Meydi’s father was also released. He’s now living with a friend in Crystal Lake, and Meydi sees him often. But she said living with Huser is the most stable option while her asylum case continues.

New siblings and a curfew

Huser already has a full house. She and her husband have three sons and one daughter. Her 6-year-old daughter gladly shares her room with Meydi who she considers to be a big sister.

Meydi said they’re like a second family to her while she’s been away from her own three siblings in Honduras.

Of course, there are rules, like a curfew. Meydi wasn’t assigned chores, but she volunteers to chip in.

Living with your school counselor comes with its awkward moments.
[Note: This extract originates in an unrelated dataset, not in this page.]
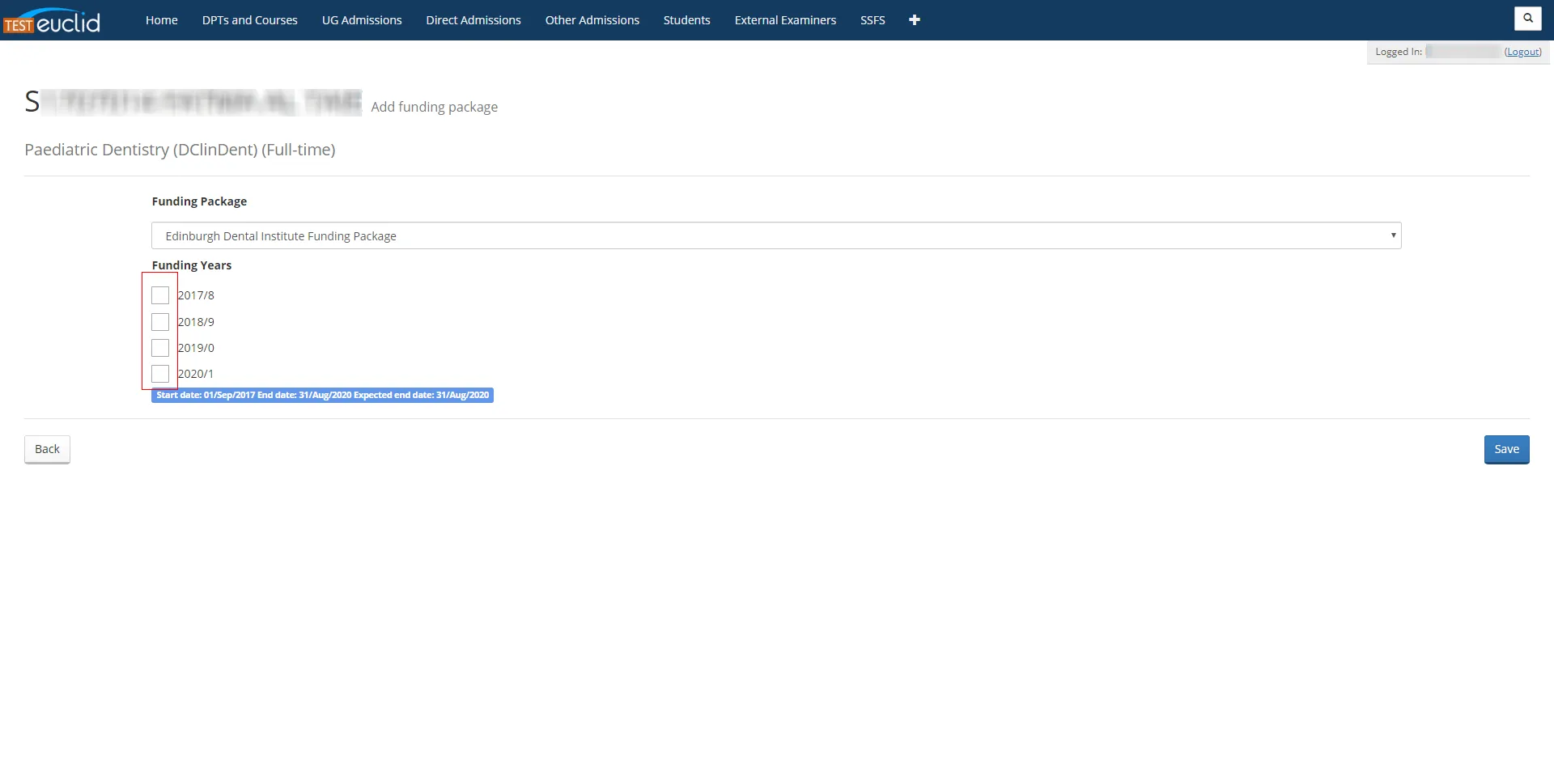Image resolution: width=1554 pixels, height=784 pixels.
Task: Open search with the magnifier icon
Action: pyautogui.click(x=1527, y=19)
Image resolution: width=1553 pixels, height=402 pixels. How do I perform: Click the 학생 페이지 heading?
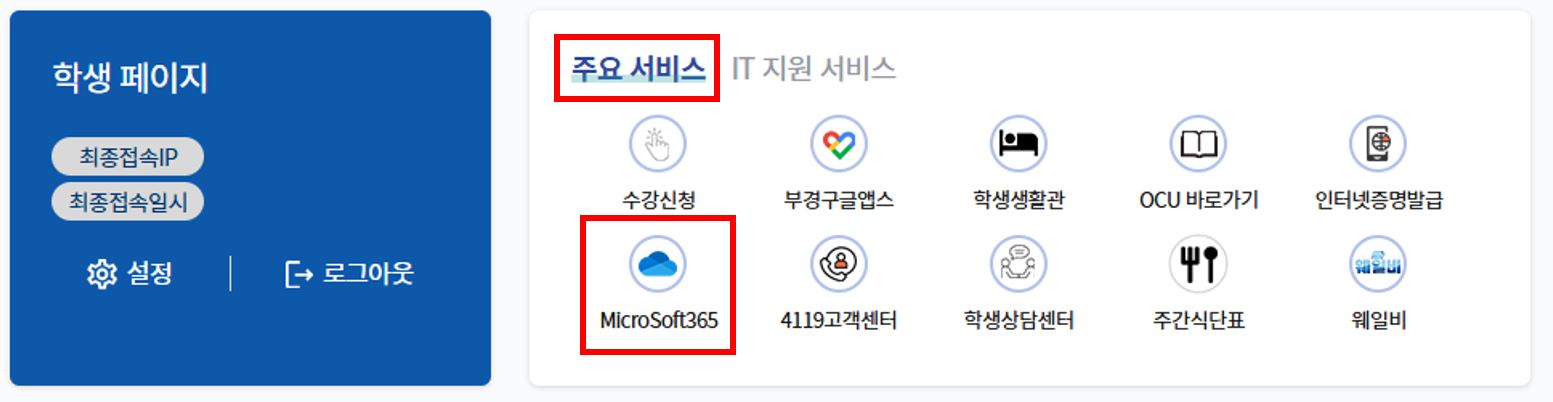coord(130,78)
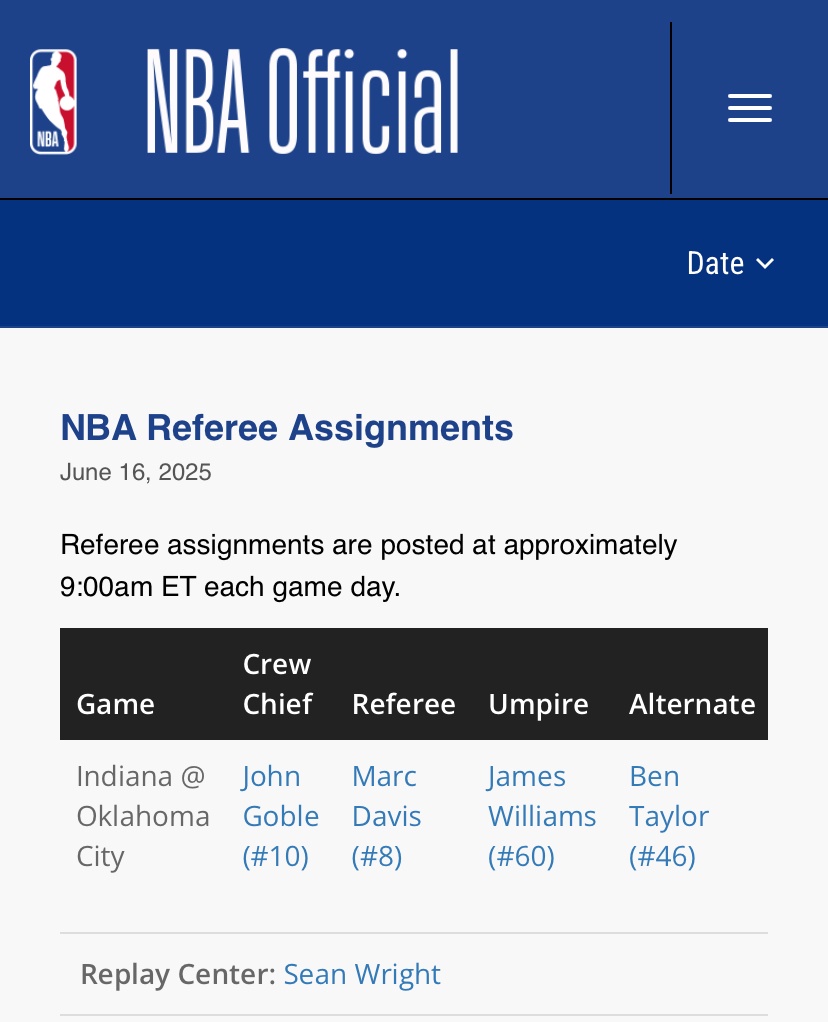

Huser told Meydi she should drop the “Mrs.” and just call her Sara, but that’s been a hard habit to break.

Being detained for four months set Meydi back a lot in school, but she still plans to graduate in May, and they’re looking at community colleges. Meydi hopes to one day work in health care.

But still hanging over everything is Meydi’s asylum case. The denial rate of asylum cases is high in the U.S. Last year, 69% of asylum seekers were denied relief, according to data from the Transactional Records Access Clearinghouse at Syracuse University.

Meydi said she tries not to think about the outcome too much.

“I don’t know what is going to happen,” she said. “I just know I have faith in God that they will let me stay here because what is certain is that I won’t be OK [in Honduras].”

For Huser, she only sees one option, and that’s Meydi staying in the U.S.

“That may not happen, but I just cannot fathom another option,” she said.

Susie An covers education for WBEZ. Follow her on Twitter @WBEZeducation and @soosieon.

WBEZ spoke to Sara Huser and Meydi Guzman Rivas days before the state mandated that schools close to prevent the spread of the coronavirus. Since then, Huser said Meydi continues to study and is making progress. The whole family has been working together on house projects, including painting.